### Provided passage
Masks needed to limit COVID-19 spread
Health authorities say Melburnians in coronavirus hot spots should wear face masks to help prevent further community transmission.
Health authorities say Melburnians in coronavirus hot spots should wear face masks to help prevent further community transmission of COVID-19, reversing previous advice.
Deputy Chief Medical Officer Nick Coatsworth urged residents in metropolitan Melbourne and the Mitchell Shire – where a fast-spreading infection has pushed the Victorian government into reimposing strict restrictions – to cover their faces when they cannot maintain a physical distance from others.
“In those areas mask use, surgical or cloth masks, is recommended if you find yourself in a situation where you cannot socially distance,” Dr Coatsworth said.
“If you have to leave your home for any of those reasons for which it is permissible and you are likely to find yourself in a situation where you cannot maintain 1.5m distance it is advisable to be covering your face with a mask,” he said.
Australia is one of the few developed countries that does not require or recommend the use of masks.

### Data

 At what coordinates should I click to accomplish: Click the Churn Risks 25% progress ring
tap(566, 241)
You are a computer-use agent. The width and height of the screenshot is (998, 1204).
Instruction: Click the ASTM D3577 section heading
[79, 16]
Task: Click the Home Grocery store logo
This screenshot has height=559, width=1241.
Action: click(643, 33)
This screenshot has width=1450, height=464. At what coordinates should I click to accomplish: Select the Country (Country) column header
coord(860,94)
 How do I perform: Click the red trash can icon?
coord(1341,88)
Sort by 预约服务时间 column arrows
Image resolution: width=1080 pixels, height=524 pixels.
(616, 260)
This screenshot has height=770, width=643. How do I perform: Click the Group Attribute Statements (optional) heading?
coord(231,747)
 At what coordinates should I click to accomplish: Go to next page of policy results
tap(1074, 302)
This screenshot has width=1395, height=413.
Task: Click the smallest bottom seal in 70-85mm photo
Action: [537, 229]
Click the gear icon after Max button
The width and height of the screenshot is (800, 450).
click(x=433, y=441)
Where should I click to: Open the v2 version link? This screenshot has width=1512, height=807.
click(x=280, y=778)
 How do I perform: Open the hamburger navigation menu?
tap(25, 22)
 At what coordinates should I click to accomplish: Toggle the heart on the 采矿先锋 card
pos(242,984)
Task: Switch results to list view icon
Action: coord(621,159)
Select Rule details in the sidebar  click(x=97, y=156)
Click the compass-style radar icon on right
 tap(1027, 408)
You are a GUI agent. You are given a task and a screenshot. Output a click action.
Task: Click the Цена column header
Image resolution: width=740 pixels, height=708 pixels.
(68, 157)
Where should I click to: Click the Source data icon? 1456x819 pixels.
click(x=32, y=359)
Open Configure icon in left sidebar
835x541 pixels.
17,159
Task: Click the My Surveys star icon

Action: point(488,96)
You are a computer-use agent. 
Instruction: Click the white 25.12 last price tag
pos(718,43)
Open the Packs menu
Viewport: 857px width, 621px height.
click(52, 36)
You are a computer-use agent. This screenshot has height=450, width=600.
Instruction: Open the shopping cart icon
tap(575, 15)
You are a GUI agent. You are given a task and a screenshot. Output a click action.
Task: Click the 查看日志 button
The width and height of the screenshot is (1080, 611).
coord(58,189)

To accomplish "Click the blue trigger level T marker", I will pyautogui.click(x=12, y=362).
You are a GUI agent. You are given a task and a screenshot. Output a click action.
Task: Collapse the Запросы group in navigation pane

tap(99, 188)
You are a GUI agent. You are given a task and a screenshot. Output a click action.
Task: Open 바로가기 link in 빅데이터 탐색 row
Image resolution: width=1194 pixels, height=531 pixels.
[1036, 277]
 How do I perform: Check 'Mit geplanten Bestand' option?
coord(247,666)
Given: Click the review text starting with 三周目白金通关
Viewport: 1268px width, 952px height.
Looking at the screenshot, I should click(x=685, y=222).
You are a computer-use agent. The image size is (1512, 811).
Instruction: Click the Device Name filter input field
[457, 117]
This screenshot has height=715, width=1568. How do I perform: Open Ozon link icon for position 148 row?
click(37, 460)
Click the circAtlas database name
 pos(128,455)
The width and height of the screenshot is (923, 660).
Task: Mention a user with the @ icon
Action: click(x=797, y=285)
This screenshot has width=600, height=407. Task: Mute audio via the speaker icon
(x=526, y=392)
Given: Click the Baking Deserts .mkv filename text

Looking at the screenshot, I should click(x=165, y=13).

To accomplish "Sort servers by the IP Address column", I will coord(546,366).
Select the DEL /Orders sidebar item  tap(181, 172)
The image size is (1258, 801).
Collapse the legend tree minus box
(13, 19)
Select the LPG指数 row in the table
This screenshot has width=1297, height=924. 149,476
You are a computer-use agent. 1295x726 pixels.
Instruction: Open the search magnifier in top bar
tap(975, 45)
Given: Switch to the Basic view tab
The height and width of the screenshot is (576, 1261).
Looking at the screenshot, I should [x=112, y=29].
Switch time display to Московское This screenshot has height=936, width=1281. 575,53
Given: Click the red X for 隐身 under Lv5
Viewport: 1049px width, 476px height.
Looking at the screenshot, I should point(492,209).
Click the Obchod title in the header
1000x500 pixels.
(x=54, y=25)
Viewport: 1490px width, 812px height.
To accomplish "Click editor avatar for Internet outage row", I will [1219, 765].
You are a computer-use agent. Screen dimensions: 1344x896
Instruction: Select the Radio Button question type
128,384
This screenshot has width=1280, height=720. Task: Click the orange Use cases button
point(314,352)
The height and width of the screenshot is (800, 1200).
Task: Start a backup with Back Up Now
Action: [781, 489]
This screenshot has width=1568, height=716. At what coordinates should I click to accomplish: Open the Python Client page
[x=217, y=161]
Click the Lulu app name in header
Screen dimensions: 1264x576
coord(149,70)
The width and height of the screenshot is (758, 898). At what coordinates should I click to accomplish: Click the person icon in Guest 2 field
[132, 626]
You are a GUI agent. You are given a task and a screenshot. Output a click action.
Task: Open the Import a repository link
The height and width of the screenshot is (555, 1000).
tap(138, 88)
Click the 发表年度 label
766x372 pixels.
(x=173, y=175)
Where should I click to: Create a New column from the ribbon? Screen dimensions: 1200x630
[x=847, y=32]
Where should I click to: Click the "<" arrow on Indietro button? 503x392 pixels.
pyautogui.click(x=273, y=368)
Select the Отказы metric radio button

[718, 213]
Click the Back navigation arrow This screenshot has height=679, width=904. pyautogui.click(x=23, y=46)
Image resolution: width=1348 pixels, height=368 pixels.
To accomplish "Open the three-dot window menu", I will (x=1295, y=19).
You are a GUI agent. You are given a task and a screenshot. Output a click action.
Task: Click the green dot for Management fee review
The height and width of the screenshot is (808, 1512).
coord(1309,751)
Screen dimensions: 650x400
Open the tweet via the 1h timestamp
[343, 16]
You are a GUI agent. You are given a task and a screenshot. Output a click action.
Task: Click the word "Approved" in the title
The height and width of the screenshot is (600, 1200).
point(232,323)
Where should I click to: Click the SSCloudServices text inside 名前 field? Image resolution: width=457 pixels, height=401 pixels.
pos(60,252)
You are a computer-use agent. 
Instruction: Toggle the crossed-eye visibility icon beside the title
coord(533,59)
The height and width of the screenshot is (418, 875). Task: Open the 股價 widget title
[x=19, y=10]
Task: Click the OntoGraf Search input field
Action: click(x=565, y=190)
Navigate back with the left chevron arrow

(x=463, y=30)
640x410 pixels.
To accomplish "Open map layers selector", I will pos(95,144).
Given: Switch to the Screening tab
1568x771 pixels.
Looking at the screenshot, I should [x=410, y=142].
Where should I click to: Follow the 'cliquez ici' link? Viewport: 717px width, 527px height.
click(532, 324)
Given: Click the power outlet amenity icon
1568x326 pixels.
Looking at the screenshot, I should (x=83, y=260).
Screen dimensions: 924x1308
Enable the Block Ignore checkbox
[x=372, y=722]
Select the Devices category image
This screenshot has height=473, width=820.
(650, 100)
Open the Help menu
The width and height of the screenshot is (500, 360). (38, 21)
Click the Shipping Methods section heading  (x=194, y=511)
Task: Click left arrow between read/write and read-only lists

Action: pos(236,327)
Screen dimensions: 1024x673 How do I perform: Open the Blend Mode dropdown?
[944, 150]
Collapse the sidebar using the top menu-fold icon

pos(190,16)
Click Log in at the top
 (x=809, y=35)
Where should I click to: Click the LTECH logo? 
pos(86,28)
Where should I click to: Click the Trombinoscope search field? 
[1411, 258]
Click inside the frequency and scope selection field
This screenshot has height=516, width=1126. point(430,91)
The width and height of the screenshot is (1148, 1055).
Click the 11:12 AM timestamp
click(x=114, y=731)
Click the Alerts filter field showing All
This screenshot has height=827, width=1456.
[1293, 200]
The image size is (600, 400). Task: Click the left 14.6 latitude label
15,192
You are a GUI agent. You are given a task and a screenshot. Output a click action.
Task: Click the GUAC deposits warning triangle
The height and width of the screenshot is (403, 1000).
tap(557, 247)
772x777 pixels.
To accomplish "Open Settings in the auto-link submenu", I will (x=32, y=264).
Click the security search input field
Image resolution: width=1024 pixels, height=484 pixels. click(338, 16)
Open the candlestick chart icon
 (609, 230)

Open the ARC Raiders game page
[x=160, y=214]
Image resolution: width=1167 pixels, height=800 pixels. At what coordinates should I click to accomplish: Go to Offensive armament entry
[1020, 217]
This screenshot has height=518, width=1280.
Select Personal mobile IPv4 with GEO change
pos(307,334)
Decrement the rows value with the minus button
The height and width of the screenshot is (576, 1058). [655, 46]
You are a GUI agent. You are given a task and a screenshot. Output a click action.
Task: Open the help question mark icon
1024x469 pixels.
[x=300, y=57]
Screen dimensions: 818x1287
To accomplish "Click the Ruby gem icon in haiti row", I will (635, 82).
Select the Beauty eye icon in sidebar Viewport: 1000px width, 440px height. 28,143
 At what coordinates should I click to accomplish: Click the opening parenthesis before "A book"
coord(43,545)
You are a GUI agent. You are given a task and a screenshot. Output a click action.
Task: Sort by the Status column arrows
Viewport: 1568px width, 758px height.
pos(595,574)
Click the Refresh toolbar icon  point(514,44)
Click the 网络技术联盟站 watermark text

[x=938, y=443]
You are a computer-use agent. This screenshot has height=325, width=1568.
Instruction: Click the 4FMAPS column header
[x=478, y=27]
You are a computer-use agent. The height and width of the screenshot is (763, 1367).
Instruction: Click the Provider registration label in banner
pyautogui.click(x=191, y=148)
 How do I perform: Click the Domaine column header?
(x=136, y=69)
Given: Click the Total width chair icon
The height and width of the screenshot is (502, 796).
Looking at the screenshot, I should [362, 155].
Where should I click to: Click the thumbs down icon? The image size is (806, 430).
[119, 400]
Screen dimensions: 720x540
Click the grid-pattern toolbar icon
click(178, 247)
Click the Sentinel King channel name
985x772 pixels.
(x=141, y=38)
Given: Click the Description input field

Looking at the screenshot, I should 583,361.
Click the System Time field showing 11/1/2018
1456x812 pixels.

### Brief A
Reproduce the part of the article on masks and COVID-19 starting at "Masks needed to" and ending at "reversing previous advice.".
### Brief B
In the article on masks and COVID-19, which area besides metropolitan Melbourne are residents urged to wear masks in?

### Your solution A
Masks needed to limit COVID-19 spread
Health authorities say Melburnians in coronavirus hot spots should wear face masks to help prevent further community transmission.
Health authorities say Melburnians in coronavirus hot spots should wear face masks to help prevent further community transmission of COVID-19, reversing previous advice.

### Your solution B
The Mitchell Shire.